PROVIDED TEXT:
=== Section Start ===

For more than a century, the debate has raged over whether Mrs. O’Leary and her famous cow truly started The Great Chicago Fire of 1871. Were the tragic events of that conflagration to happen today, someone would ask Mrs. O’Leary to produce the “RFID” chip in her bovine. (You know they would). They would contend that this key evidence could show the whereabouts and movement of the cow at the time the fire began. When she could not produce it, they would claim not only that she started the fire that destroyed a swath of Chicago, but that she also destroyed the evidence of her guilt. They would cry “spoliation.”
“Spoliation” is the legal term for the improper destruction or alteration of evidence to prevent its use in litigation. It is also an ugly word and its presence in litigation can lead to ugly results. While this doctrine has existed in some form or the other for hundreds of years, understanding the concept may prove to be even more important now in a time when reams of documents can be stored on a “zip drive” smaller than a stick of gum and information can be maintained in a multiplicity of ways previously unthinkable.
To prove spoliation, a litigant must demonstrate that their adversary in litigation: (1) knew of a lawsuit or had a reasonable expectation that a lawsuit would follow; (2) failed to produce relevant evidence without an explanation; and, (3) participated in intentional conduct to alter, secret, or destroy the evidence. It is important to note that a defendant is not responsible under the doctrine of spoliation when the defendant’s failure to produce evidence is adequately explained.

=== Section End ===

Copy the spoliation passage word for word from "To prove spoliation, a" to "is adequately explained.".

DATA EXTRACT:

=== Section Start ===

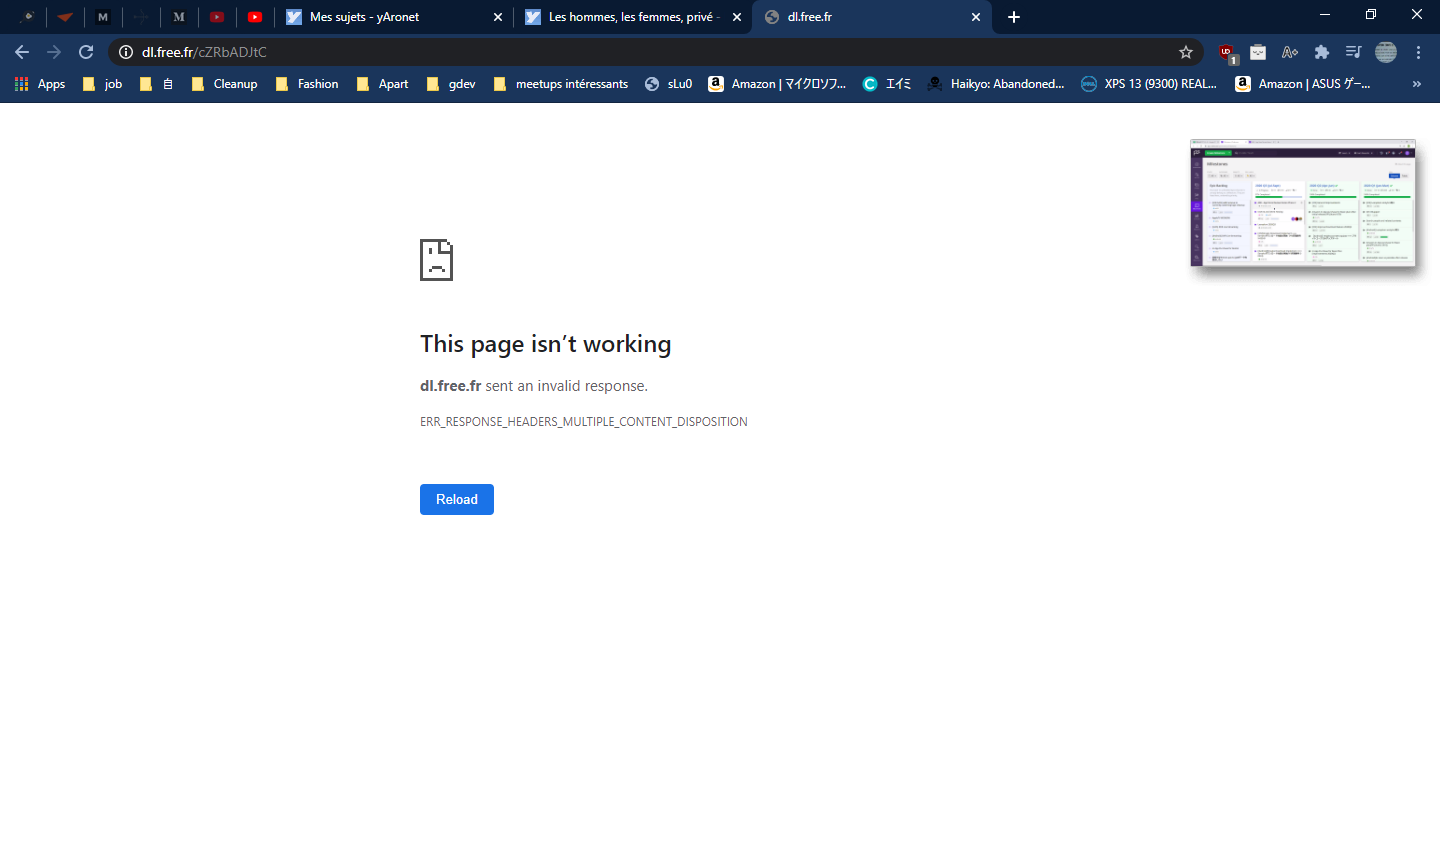Open the Fashion bookmarks folder

pos(308,84)
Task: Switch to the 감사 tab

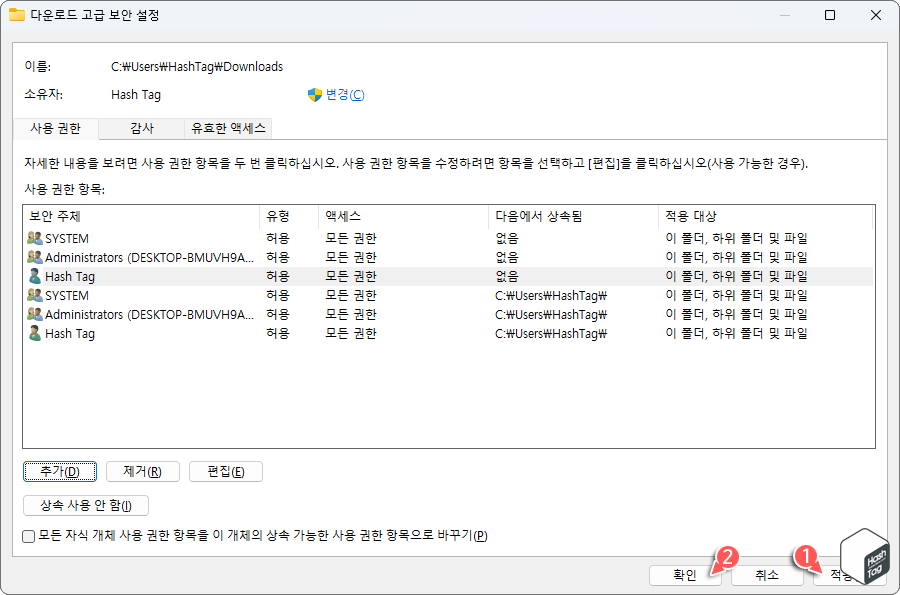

=== Section End ===

YOUR RESPONSE:
To prove spoliation, a litigant must demonstrate that their adversary in litigation: (1) knew of a lawsuit or had a reasonable expectation that a lawsuit would follow; (2) failed to produce relevant evidence without an explanation; and, (3) participated in intentional conduct to alter, secret, or destroy the evidence. It is important to note that a defendant is not responsible under the doctrine of spoliation when the defendant’s failure to produce evidence is adequately explained.